To support this you must install:
- the Tokyo Cabinet and Tokyo Tyrant binaries somewhere on your
$PATH
, along with their respective libraries - the rufus-tokyo gem (should have been installed by
bundle install
)
On OS X, the binaries are available via MacPorts in the tokyocabinet
and tokyotyrant
portfiles, but Tokyo Tyrant appears to have a bug with UNIX domain sockets. Inconveniently, the only fix is to download the Tokyo Tyrant source directly, apply a patch provided in this repo as ttserver-macosx-socketfix.patch
, and install it over the MacPorts binary. So, in total:
$ sudo port install tokyocabinet tokyotyrant
$ cd /tmp && curl -O http://fallabs.com/tokyotyrant/tokyotyrant-1.1.41.tar.gz
$ tar xvzf tokyotyrant-1.1.41.tar.gz
$ cd tokyotyrant-1.1.41
$ patch -p0 < path/to/this/repo/ttserver-macosx-socketfix.patch
$ ./configure --prefix=/opt/local && make && sudo make install
If you are on Debian ≥6.0.0 "squeeze" or Ubuntu ≥10.10 "maverick" all binaries should be available as packages, so all you need is:
$ sudo apt-get install tokyocabinet tokyotyrant
The tile stitcher will take care of starting a Tokyo Tyrant instance for each genome that you are scraping. You will find *.sock
UNIX domain sockets appear in /tmp
while these servers are running. However, in a production environment, you may wish to start these servers automatically with init scripts.

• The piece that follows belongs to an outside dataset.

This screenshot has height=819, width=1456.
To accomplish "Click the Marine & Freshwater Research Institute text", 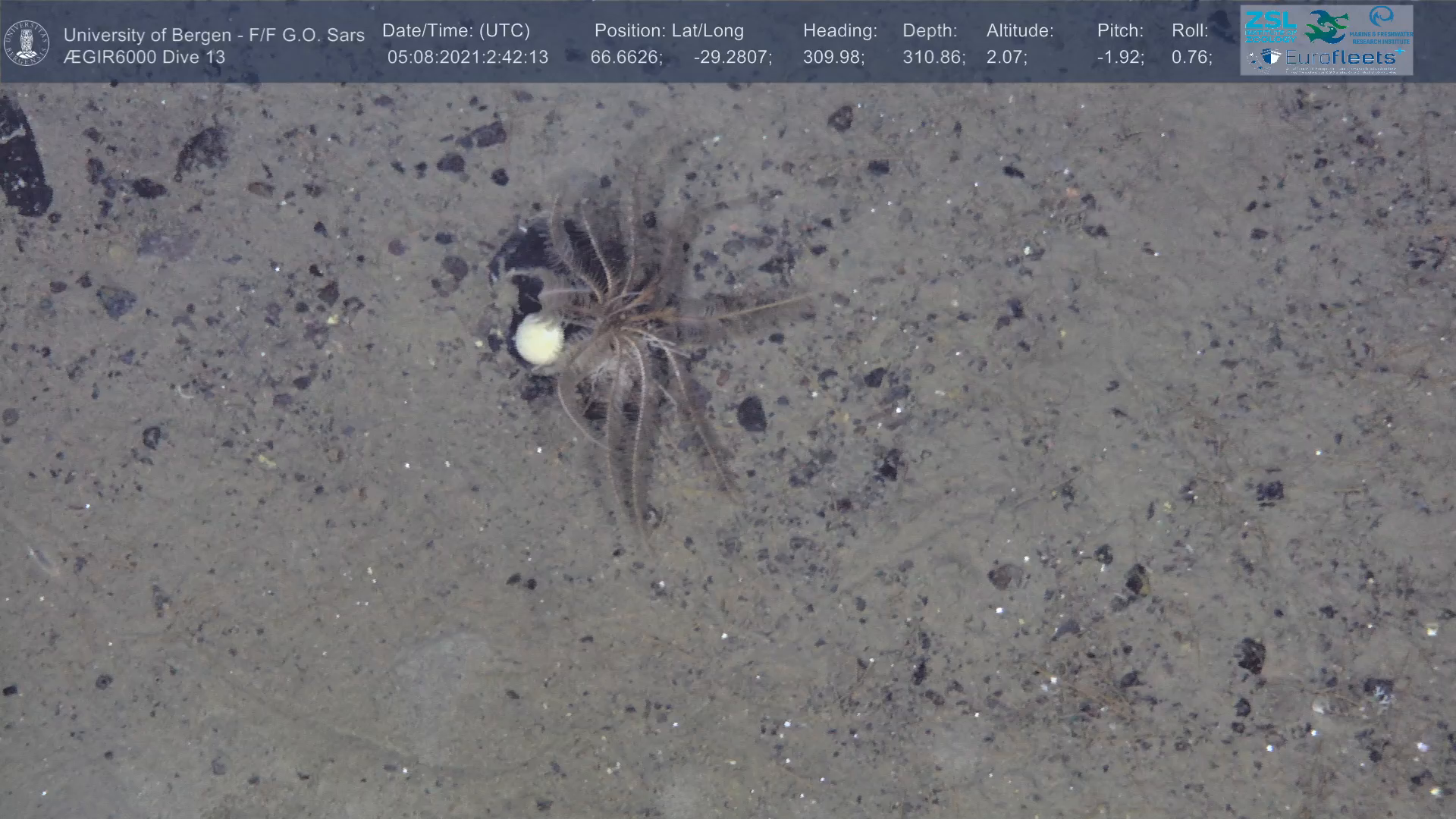I will 1381,37.
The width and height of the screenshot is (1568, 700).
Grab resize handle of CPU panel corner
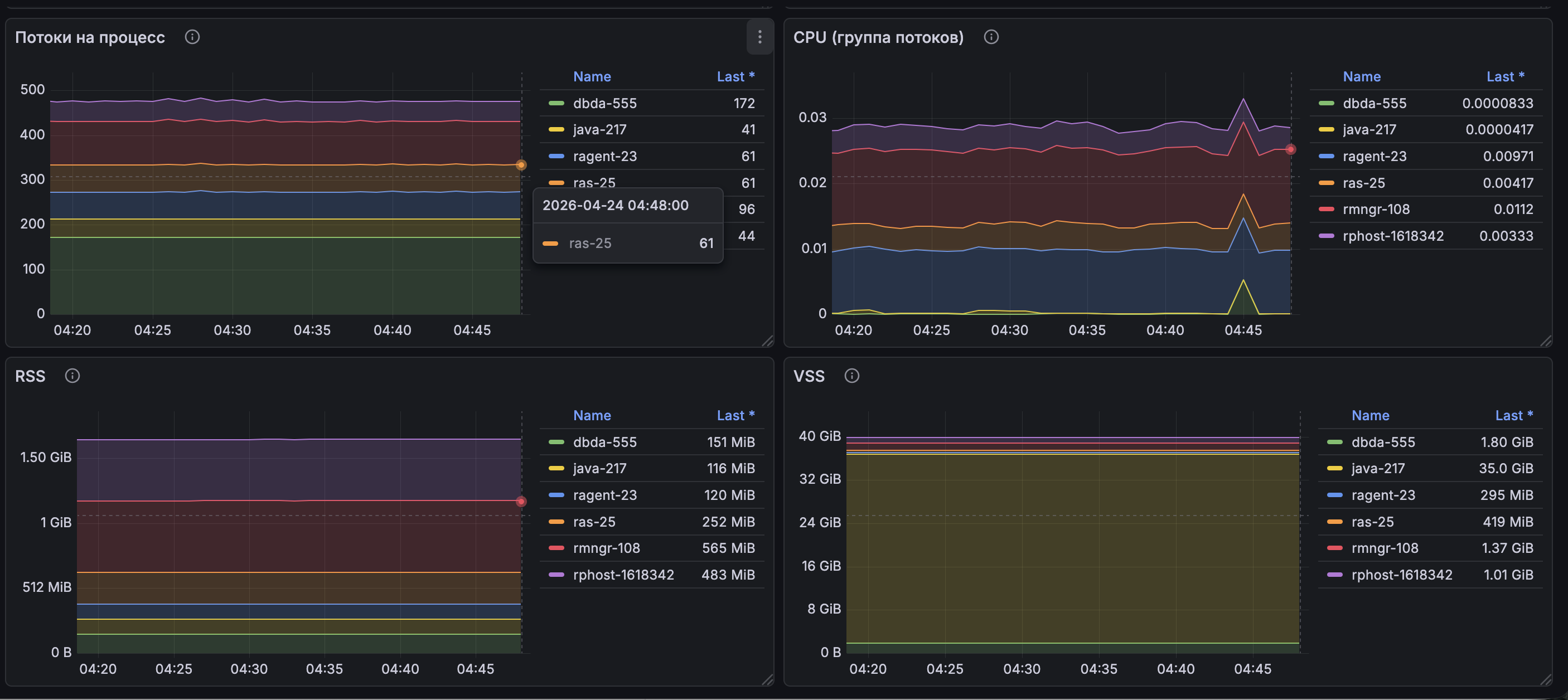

This enhancement will perhaps only make a difference if you are processing large genomes across many machines and the (very inefficient) image processing performed by the ImageMagick utilities begins to consume a significant fraction of your render time. However, it is very easy to install. You must have gcc
, make
, and the Ruby development headers to build the extension. If you are are on Mac OS X with MacPorts, you already have all these things. In the unlikely event that you are on Debian and don't have them, you can fix that with:
$ sudo apt-get install build-essential ruby1.8-dev
Once you're ready to proceed, go to the root of this repo and run:
$ rake build_native
and the files under ext/
will be compiled into a Ruby extension suitable for your platform. If this works, you will no longer see the "native image processing extension" warning when you start the tile stitcher.
Note that the native extension will only run if you have installed Tokyo Cabinet per the directions above.